STEM Shoutout: Dr. Suzanne Oakdale

 

Anthropology professor chosen as a 2021 Women in STEM Award winner, recently promoted to full professor

 

 

Dr. Suzanne Oakdale, a professor in Anthropology, was selected in June as a 2021 Women in STEM Award winner.

 

Her project is “Claiming Celiac: Narratives of Illness and the Creation of New Worlds.”

 

The work looks at the experiences of people diagnosed with Celiac Disease, an autoimmune condition that affects about 1.4 percent of the population. Such experiences include having to talk publicly in food-related settings about their condition.

 

“Because Celiac requires a diet completely free from gluten contamination, it forces sufferers to continually identify as such. As they do, they must also navigate several undesirable social identities, in addition to the stigma of disease. While many do not wish to be defined by their disease, some take it on fully as part of their social personas,” Oakdale wrote in the proposal. “This project focuses on adults who publicly claim celiac, those who have made gluten intolerance part of their social identity or even, in some cases, “their brand” in various food service businesses and blogs/vlogs.”

 

Oakdale said her background in anthropology will bring a new perspective to thinking about responses to this medical condition.
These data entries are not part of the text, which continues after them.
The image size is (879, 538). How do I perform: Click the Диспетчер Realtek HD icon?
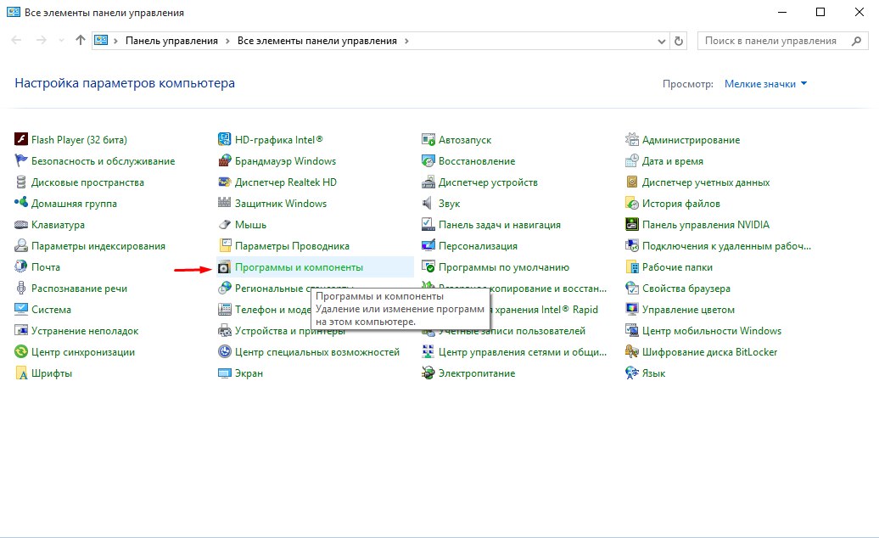(x=225, y=182)
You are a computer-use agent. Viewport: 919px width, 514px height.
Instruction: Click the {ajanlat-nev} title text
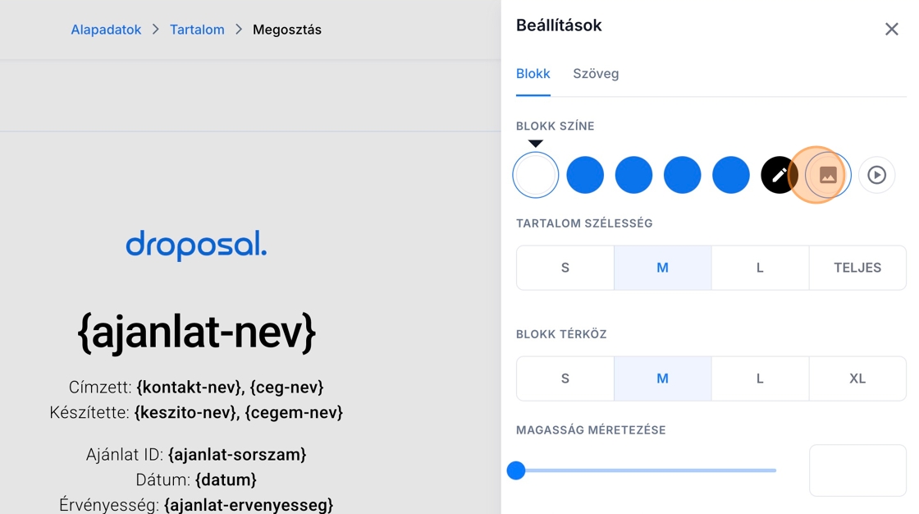[x=196, y=333]
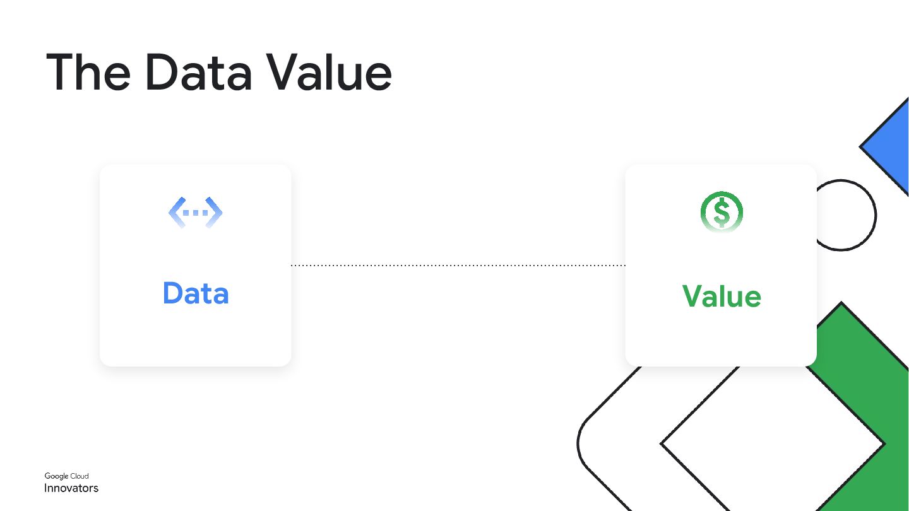This screenshot has height=511, width=909.
Task: Select the blue "Data" label
Action: 196,293
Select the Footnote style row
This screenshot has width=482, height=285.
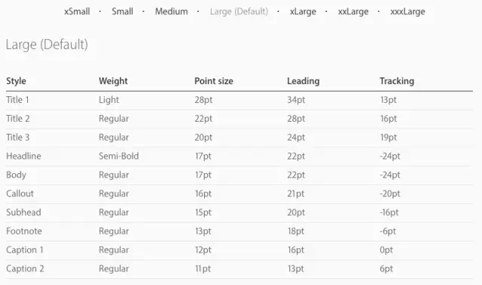point(239,231)
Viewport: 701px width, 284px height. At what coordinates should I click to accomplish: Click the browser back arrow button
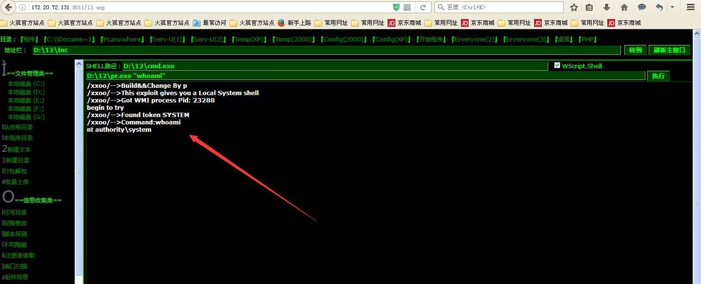9,7
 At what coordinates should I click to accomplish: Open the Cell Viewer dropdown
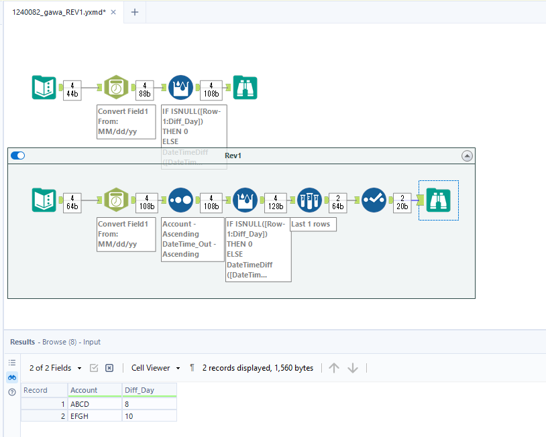click(156, 368)
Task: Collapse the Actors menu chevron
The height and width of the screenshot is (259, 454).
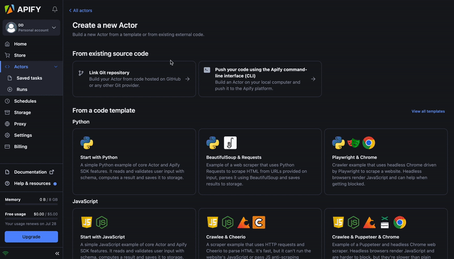Action: [55, 67]
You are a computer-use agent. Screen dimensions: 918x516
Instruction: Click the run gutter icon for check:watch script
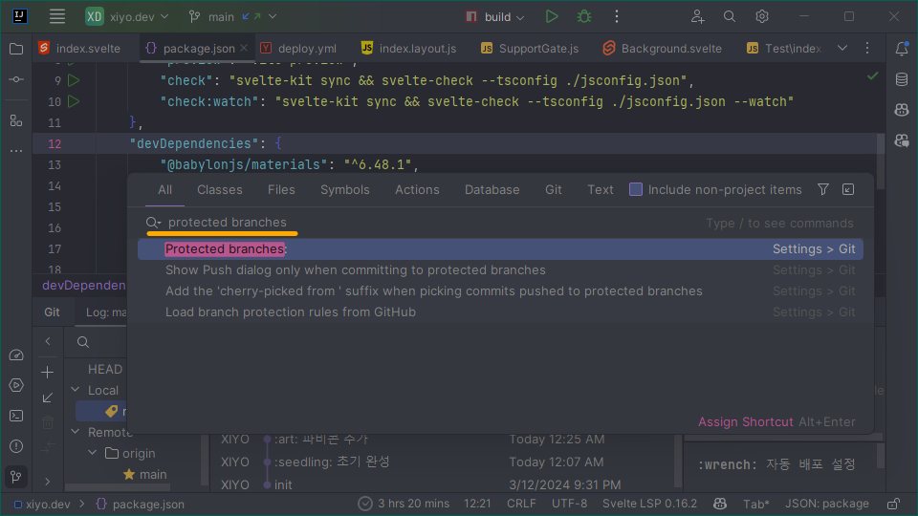pyautogui.click(x=74, y=101)
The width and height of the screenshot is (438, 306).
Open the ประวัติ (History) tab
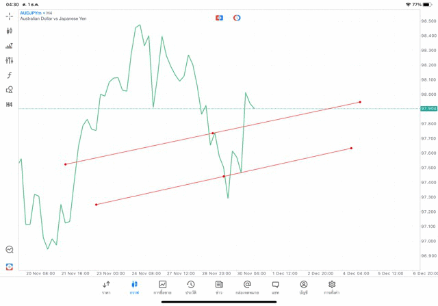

Most of the medical and psychological literature, understandably, focuses on sufferers’ negative responses, for example, eating disorders, lack of compliance with the diet, and anxiety. Her project looks at constructive responses and how people came to these in their own lives.

 

“I ask how these people came to this response and what affects these creative businesses have had with respect to dealing with their conditions. My previous research has been focused on the rituals and history of lowland Brazilian indigenous peoples, so this new project is a radical departure in some ways.”

 

Oakdale said her interest in this topic has grown over the past four years after several celiac diagnoses within her family. She also said she was inspired by others living with celiac at support group meetings. 

 

“In the future, I would like to explore not just the creative responses to this condition through business, but also through activism/education and religion. I am incredibly thankful to have received a STEM seed award that will allow me to start down this exciting, new, and very different research path,” she said.

 

Oakdale also recently was promoted to full professor, effective July 1, 2021.